[Element and text position data]

>>

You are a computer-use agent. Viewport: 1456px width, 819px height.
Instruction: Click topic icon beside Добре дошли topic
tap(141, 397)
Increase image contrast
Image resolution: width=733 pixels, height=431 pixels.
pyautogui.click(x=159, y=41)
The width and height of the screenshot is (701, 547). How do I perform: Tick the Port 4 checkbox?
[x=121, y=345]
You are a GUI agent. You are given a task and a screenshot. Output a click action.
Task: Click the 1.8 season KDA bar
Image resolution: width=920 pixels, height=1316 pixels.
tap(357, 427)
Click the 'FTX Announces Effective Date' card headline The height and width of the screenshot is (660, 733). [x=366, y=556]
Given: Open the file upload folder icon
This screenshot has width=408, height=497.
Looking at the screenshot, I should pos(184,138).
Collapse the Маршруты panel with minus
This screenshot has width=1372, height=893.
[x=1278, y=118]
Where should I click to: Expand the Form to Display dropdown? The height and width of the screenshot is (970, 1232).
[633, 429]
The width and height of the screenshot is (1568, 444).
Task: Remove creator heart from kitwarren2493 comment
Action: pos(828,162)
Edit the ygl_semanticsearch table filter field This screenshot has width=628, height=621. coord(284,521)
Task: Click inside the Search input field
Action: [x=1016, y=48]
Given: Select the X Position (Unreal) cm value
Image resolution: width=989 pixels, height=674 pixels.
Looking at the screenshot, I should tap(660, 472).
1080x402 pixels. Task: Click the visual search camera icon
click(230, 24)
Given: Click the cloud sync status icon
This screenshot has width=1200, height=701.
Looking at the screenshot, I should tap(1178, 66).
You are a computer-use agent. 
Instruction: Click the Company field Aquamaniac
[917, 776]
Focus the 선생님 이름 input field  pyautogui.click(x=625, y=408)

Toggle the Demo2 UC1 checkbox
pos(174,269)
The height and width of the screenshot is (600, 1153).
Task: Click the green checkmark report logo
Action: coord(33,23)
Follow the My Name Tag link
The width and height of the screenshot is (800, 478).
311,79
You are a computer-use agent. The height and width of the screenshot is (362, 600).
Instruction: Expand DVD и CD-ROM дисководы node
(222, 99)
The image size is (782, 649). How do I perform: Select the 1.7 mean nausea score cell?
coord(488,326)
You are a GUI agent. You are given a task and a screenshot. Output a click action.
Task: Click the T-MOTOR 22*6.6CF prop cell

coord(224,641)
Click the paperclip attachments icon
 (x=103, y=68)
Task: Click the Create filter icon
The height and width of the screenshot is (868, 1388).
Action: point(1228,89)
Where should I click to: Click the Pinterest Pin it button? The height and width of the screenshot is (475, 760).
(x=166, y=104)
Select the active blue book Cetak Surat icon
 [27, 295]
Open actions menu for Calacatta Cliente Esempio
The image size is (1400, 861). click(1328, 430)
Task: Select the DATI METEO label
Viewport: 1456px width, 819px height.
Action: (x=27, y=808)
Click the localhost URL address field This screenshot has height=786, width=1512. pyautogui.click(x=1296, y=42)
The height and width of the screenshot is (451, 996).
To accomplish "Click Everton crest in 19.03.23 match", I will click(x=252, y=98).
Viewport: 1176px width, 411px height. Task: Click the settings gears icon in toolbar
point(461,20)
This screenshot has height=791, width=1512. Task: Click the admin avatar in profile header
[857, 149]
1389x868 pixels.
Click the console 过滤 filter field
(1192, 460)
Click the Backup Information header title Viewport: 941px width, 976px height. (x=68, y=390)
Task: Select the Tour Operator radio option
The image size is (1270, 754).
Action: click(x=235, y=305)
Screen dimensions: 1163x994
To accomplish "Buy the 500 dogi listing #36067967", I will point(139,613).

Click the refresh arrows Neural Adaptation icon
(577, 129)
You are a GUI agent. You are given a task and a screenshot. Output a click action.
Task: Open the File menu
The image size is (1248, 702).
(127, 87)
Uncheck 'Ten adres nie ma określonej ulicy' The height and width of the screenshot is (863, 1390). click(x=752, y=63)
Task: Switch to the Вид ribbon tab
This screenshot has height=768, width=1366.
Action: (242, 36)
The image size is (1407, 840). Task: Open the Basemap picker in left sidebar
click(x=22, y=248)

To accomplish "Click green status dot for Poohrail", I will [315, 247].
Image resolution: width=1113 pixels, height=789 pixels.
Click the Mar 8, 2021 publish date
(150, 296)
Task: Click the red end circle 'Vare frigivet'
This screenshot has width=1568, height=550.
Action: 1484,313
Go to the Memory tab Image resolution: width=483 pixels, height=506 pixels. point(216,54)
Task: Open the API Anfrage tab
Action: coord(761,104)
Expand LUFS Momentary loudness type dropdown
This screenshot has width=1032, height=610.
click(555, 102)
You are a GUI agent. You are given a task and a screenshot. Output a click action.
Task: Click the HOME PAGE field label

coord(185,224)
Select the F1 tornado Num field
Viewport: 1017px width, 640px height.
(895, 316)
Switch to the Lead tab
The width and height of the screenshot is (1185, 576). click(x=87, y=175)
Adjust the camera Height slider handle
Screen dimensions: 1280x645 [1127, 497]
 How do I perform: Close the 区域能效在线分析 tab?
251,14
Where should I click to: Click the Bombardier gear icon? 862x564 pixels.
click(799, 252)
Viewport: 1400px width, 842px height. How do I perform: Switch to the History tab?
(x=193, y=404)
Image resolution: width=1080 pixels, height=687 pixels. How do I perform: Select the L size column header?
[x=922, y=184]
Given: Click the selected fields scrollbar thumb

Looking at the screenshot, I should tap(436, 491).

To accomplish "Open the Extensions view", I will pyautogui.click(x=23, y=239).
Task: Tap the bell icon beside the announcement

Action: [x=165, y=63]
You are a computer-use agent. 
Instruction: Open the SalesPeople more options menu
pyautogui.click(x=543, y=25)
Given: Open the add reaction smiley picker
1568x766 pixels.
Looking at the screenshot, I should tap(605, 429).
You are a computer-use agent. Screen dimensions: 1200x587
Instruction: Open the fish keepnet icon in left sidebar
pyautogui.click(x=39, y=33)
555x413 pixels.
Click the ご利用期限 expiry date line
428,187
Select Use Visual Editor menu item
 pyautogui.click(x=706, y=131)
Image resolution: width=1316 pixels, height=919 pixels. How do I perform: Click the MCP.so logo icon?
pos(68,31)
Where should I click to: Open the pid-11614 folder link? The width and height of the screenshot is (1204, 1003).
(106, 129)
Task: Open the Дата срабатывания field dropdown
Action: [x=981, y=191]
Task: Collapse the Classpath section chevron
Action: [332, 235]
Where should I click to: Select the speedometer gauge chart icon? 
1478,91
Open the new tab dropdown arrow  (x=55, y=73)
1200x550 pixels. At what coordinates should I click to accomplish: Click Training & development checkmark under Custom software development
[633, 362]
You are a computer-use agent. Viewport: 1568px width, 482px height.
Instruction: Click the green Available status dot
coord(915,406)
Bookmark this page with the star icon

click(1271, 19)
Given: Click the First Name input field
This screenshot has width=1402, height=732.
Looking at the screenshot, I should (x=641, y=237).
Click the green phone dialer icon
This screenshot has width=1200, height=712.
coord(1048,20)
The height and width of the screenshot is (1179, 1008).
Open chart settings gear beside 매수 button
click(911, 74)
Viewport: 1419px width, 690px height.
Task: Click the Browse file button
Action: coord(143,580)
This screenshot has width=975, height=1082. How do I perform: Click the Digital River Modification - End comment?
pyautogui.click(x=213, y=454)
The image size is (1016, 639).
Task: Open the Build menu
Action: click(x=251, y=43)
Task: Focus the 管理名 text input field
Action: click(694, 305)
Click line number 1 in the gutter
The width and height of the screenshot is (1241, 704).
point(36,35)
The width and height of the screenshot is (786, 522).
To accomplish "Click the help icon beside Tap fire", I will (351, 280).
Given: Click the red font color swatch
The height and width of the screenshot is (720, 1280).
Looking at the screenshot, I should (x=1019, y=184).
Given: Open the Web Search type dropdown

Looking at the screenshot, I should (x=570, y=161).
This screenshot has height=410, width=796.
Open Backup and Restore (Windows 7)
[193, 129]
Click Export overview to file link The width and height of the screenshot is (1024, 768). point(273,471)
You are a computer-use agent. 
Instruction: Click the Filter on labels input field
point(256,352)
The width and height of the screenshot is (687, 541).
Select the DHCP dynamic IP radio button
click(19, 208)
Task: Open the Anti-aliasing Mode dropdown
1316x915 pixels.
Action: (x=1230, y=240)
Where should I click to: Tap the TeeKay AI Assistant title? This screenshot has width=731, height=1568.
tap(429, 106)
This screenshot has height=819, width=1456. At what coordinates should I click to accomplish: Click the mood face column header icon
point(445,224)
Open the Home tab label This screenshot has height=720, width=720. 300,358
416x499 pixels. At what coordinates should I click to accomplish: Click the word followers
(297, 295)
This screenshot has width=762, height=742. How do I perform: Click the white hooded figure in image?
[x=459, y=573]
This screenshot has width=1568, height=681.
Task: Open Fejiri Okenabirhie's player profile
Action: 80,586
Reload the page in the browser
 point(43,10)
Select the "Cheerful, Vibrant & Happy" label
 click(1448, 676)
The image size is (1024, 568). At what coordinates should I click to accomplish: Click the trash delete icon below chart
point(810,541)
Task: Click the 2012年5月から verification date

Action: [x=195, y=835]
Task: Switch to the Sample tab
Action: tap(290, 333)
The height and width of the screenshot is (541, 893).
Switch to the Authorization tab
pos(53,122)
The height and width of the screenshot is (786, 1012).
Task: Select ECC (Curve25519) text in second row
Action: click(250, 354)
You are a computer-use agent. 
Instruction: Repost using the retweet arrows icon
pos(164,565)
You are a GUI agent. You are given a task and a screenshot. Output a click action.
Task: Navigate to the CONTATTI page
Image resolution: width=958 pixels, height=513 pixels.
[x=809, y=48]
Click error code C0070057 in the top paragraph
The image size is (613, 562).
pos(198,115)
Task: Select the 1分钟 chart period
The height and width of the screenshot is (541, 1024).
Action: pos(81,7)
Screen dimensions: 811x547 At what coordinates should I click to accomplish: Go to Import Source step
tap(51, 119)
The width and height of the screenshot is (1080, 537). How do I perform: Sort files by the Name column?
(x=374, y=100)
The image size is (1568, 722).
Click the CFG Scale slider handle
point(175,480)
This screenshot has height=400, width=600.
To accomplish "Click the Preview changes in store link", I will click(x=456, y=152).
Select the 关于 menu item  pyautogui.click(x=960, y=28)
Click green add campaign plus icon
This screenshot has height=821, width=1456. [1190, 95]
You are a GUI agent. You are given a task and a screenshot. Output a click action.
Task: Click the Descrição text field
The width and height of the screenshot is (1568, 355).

<<

### Work to complete
Copy the entries word for word, starting at the line that contains "Task: Switch to the Вид ribbon tab" and ending after the line that contains "The width and height of the screenshot is (1185, 576).".

### Reply to the task
Task: Switch to the Вид ribbon tab
This screenshot has height=768, width=1366.
Action: (242, 36)
The image size is (1407, 840). Task: Open the Basemap picker in left sidebar
click(x=22, y=248)

To accomplish "Click green status dot for Poohrail", I will [315, 247].
Image resolution: width=1113 pixels, height=789 pixels.
Click the Mar 8, 2021 publish date
(150, 296)
Task: Click the red end circle 'Vare frigivet'
This screenshot has width=1568, height=550.
Action: 1484,313
Go to the Memory tab Image resolution: width=483 pixels, height=506 pixels. point(216,54)
Task: Open the API Anfrage tab
Action: coord(761,104)
Expand LUFS Momentary loudness type dropdown
This screenshot has width=1032, height=610.
click(555, 102)
You are a GUI agent. You are given a task and a screenshot. Output a click action.
Task: Click the HOME PAGE field label

coord(185,224)
Select the F1 tornado Num field
Viewport: 1017px width, 640px height.
(895, 316)
Switch to the Lead tab
The width and height of the screenshot is (1185, 576). click(x=87, y=175)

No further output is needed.